Collected data
+===+
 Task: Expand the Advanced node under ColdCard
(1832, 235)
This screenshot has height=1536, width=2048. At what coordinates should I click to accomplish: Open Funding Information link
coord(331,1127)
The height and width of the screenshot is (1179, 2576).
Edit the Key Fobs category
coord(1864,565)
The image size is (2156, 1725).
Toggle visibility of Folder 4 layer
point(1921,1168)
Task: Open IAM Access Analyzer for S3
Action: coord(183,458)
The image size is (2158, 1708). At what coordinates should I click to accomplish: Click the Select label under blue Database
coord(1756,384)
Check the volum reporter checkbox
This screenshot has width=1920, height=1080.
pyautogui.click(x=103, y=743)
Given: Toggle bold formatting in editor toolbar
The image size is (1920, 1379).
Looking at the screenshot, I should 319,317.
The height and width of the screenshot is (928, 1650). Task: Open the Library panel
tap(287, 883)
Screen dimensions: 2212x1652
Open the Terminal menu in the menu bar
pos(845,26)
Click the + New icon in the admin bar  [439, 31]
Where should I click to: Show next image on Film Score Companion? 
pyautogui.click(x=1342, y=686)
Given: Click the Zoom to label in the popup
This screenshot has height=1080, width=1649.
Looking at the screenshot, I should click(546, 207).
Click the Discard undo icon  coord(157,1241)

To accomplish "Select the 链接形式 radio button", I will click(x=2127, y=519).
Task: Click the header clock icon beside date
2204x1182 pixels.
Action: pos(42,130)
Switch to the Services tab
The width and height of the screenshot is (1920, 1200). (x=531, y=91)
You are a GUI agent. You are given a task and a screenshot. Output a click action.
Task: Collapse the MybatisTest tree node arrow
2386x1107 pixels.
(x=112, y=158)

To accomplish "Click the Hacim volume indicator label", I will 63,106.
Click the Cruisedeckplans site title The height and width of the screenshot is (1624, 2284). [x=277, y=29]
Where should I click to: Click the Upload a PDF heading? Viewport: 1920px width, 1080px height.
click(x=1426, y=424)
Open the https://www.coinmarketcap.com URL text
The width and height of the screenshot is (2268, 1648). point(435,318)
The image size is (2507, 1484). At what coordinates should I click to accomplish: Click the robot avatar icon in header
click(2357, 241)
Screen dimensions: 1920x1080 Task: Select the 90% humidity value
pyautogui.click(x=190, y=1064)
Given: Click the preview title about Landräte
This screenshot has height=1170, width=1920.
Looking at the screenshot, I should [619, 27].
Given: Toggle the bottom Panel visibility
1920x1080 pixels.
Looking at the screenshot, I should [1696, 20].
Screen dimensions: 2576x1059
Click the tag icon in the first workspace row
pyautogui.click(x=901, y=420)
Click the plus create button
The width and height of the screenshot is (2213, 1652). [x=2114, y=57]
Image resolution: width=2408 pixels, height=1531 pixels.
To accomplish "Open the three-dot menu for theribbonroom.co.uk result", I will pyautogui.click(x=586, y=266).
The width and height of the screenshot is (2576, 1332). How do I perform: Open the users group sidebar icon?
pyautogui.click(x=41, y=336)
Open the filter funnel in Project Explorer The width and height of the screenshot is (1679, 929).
+===+
REQUIRED WORK: The stretch of entries above that starts with the line containing "The image size is (2507, 1484)." and goes on through the line containing "Given: Click the preview title about Landräte" is to be transcribed exactly, and no other line is to be transcribed.

ANSWER BOX:
The image size is (2507, 1484). At what coordinates should I click to accomplish: Click the robot avatar icon in header
click(2357, 241)
Screen dimensions: 1920x1080 Task: Select the 90% humidity value
pyautogui.click(x=190, y=1064)
Given: Click the preview title about Landräte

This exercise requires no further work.